TASK PROMPT | Pull every line with "agent" from the data.

Collected data entries:

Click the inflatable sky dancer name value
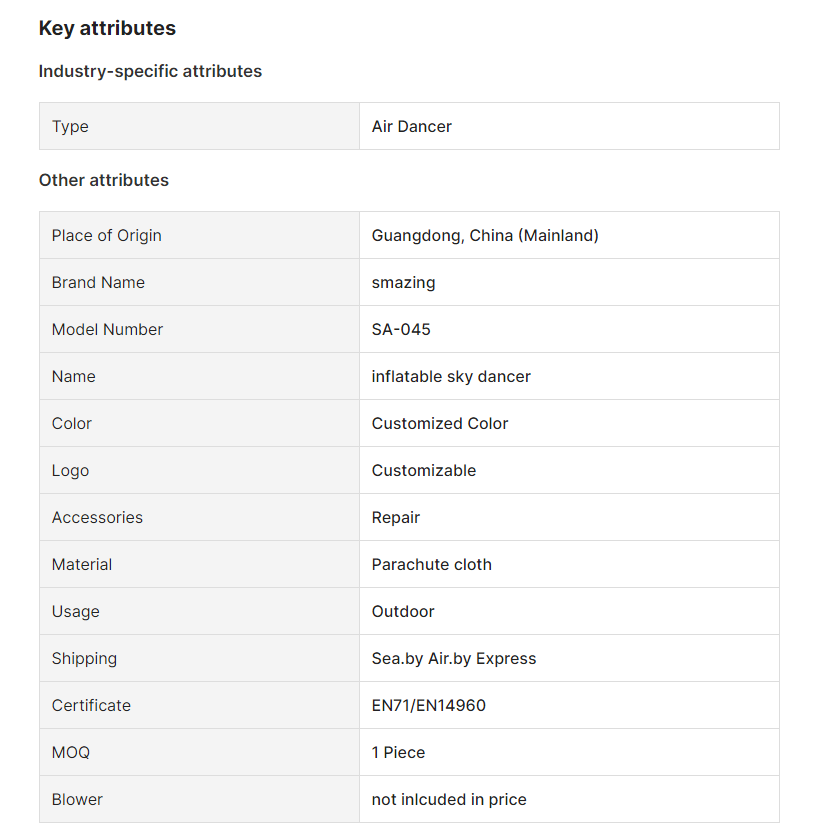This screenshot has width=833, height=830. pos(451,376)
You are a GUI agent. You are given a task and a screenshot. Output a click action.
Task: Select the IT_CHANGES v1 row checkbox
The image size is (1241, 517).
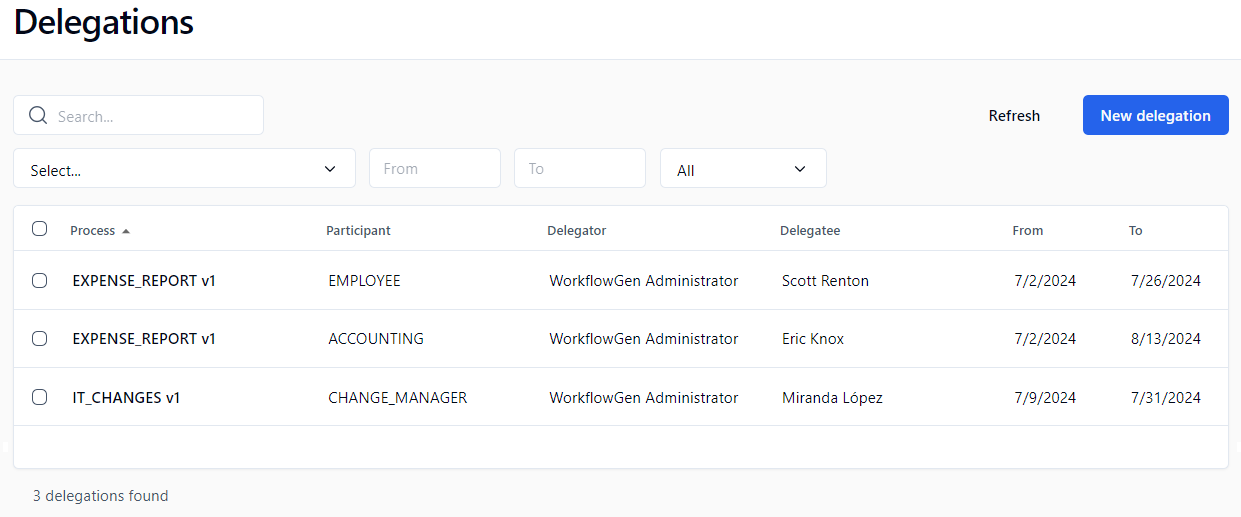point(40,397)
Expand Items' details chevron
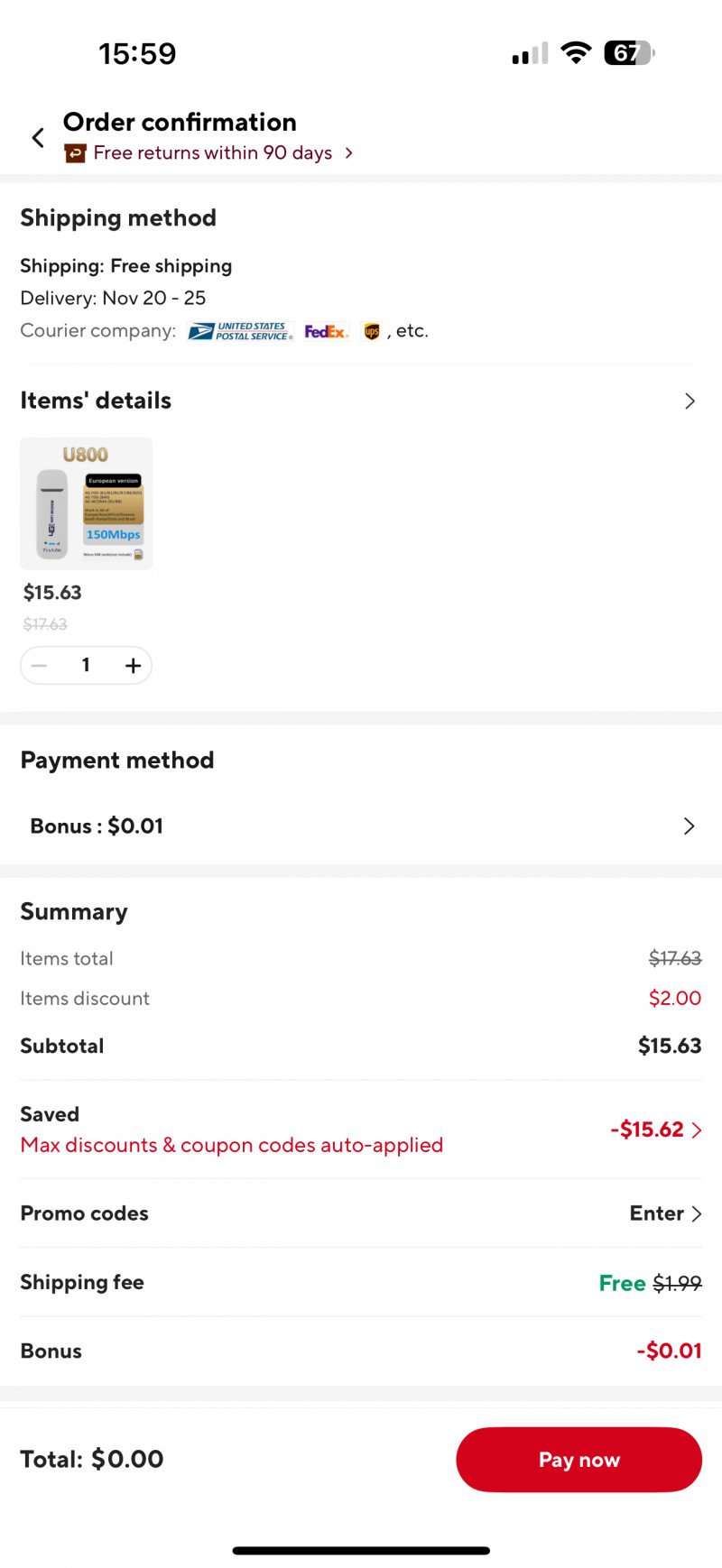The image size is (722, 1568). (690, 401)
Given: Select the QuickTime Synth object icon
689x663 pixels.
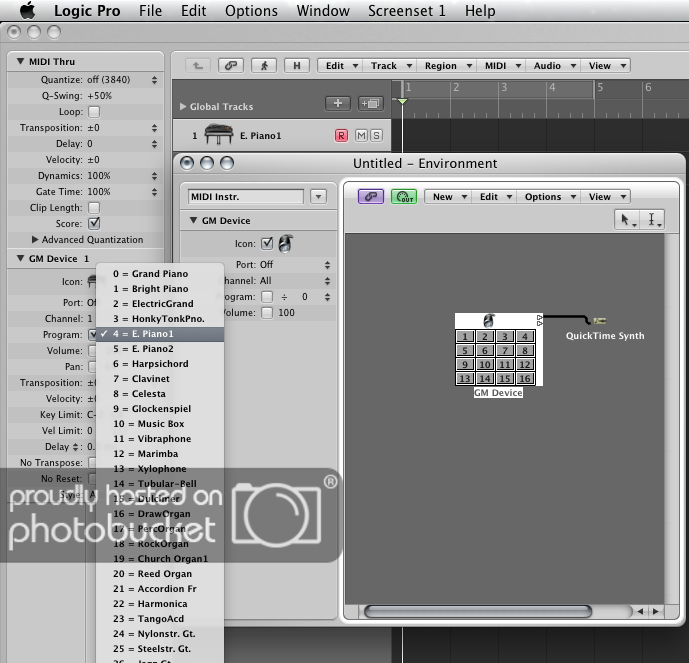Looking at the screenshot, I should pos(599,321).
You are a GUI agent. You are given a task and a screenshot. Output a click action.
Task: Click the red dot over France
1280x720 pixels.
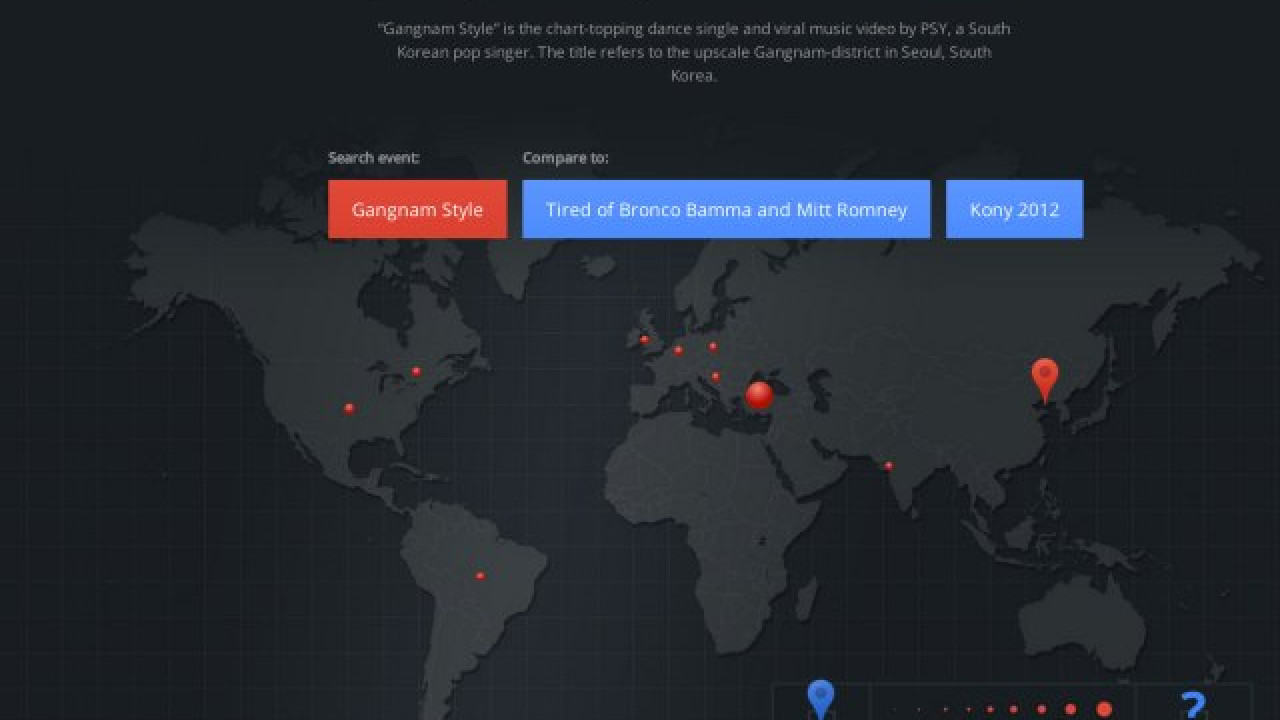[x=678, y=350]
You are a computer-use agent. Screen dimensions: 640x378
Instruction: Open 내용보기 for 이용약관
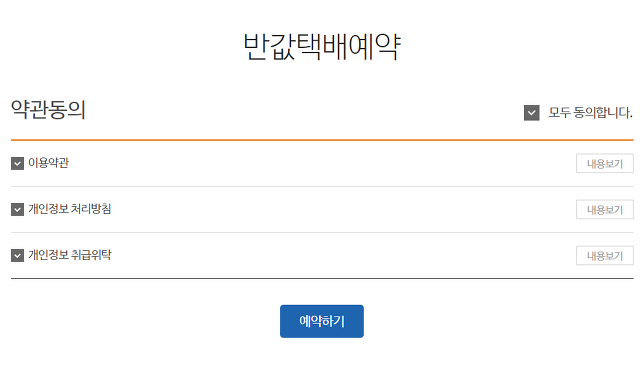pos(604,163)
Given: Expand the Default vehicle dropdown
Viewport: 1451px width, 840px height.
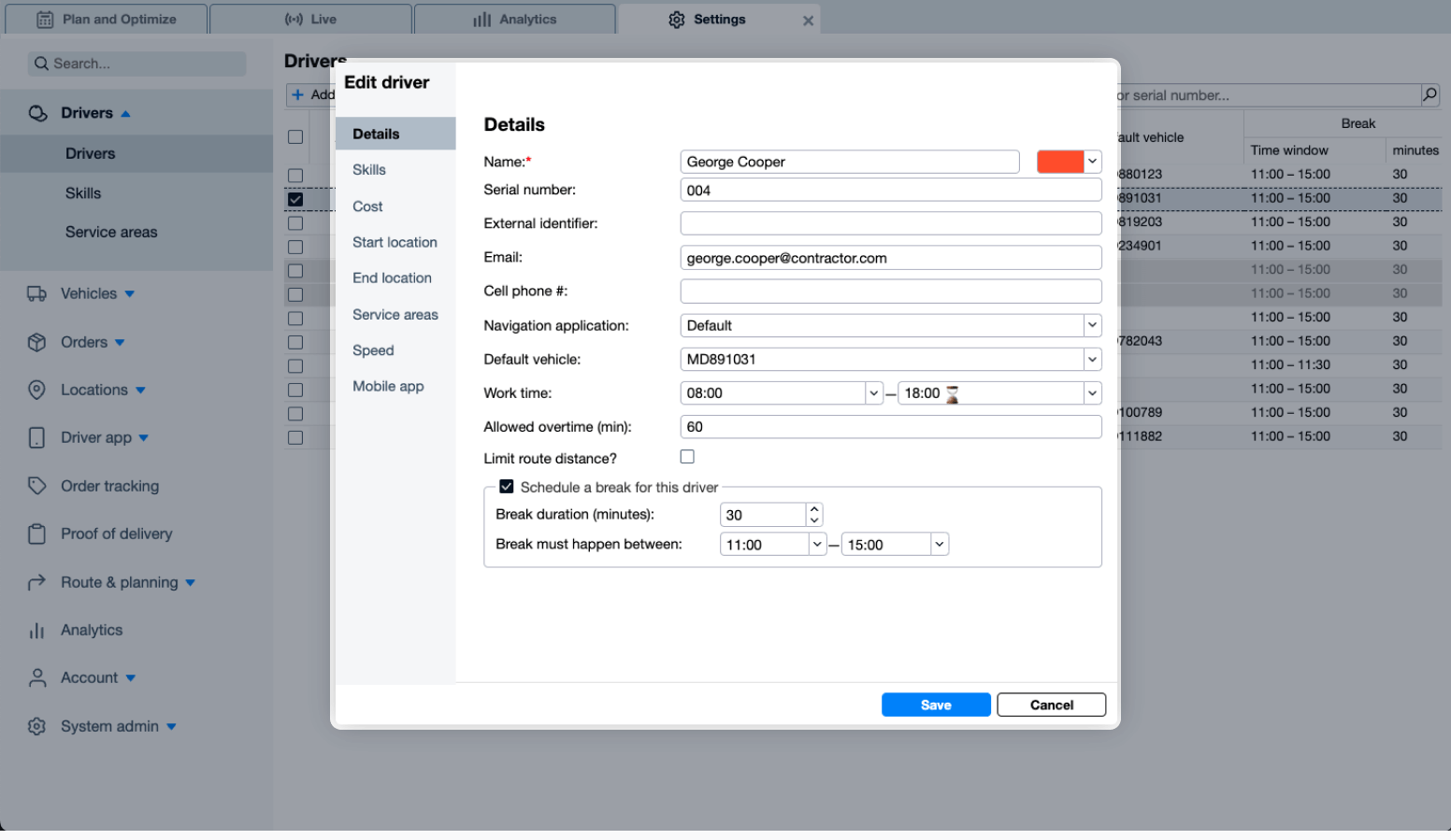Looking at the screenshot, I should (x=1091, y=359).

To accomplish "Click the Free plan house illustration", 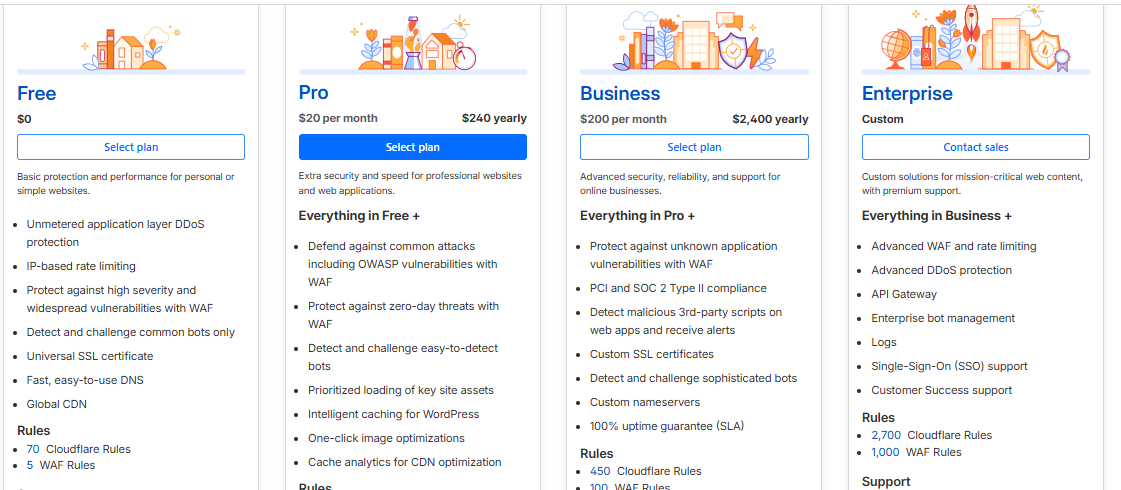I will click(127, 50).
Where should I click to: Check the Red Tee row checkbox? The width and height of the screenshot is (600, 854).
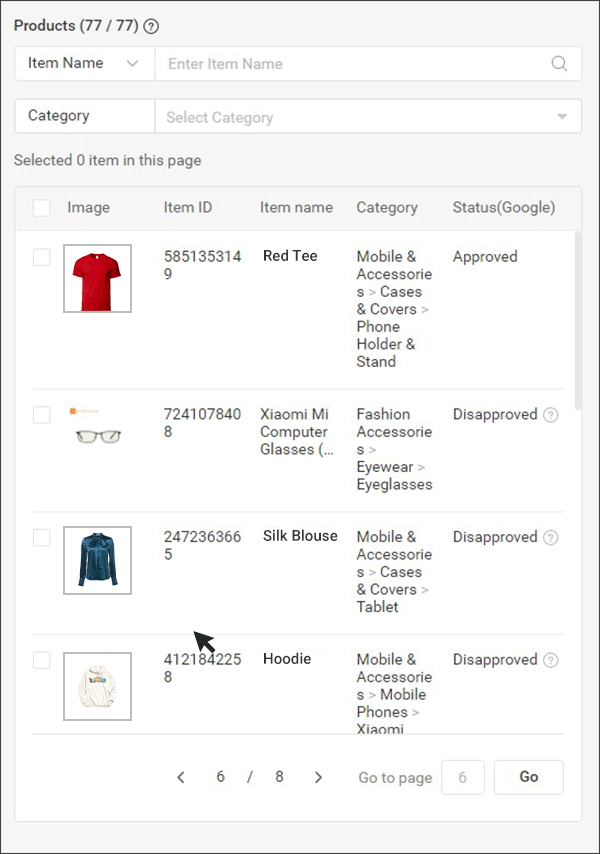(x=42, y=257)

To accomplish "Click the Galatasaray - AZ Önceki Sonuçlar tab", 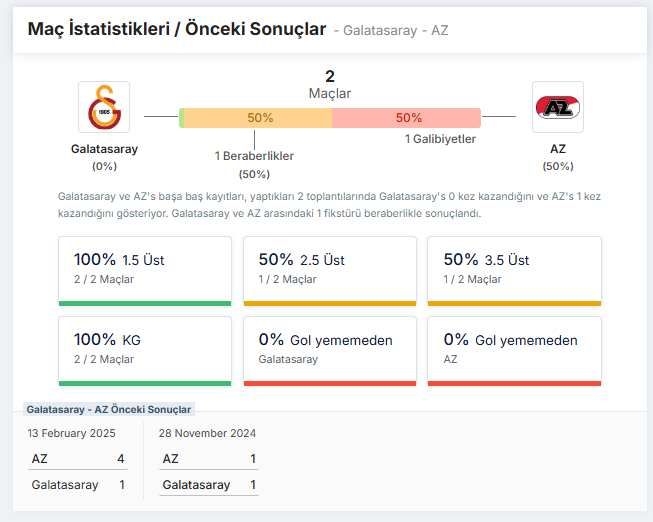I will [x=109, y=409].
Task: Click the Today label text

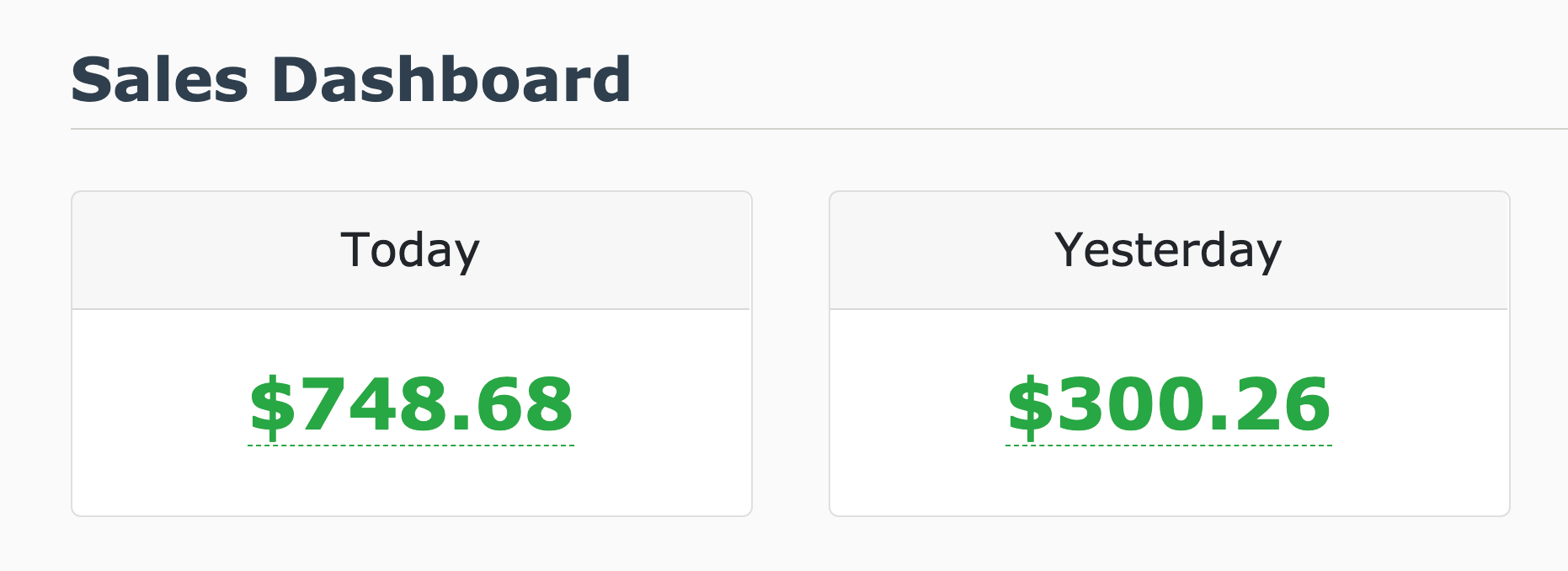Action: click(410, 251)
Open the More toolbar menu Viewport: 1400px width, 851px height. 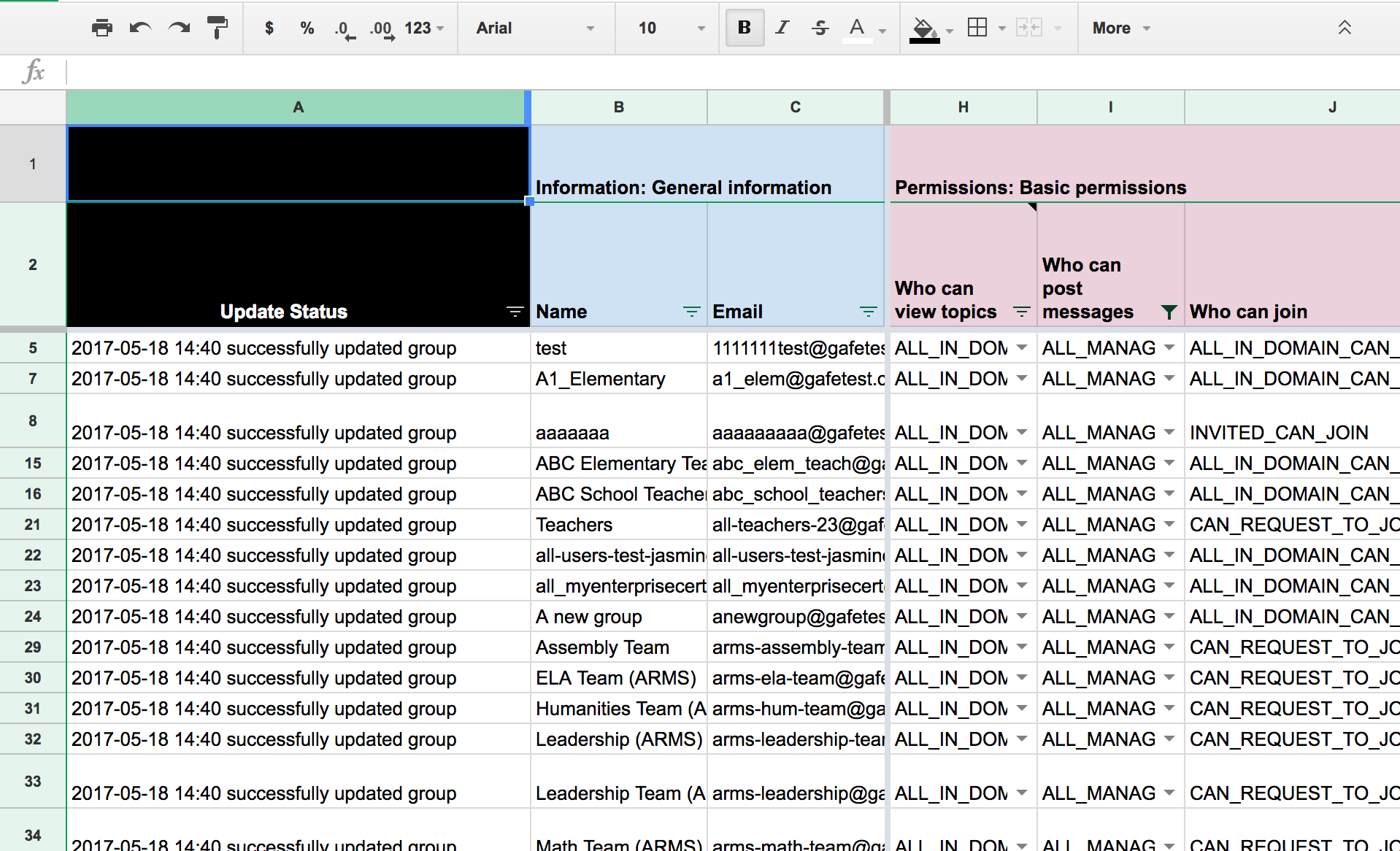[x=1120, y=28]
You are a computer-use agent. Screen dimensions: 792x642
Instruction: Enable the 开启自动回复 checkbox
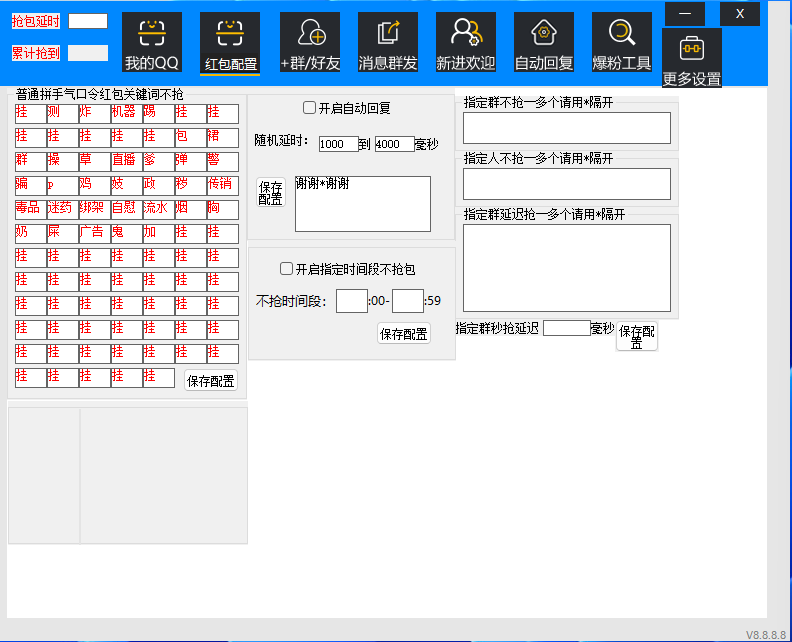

COMPLETED TASK |
You are a GUI agent. You are given a task and a screenshot. Output a click action.
You are a GUI agent. You are given a task and a screenshot. Output a click action.
You are a computer-use agent. Screen dimensions: 640x378
You are a computer-use agent. Screen dimensions: 792x642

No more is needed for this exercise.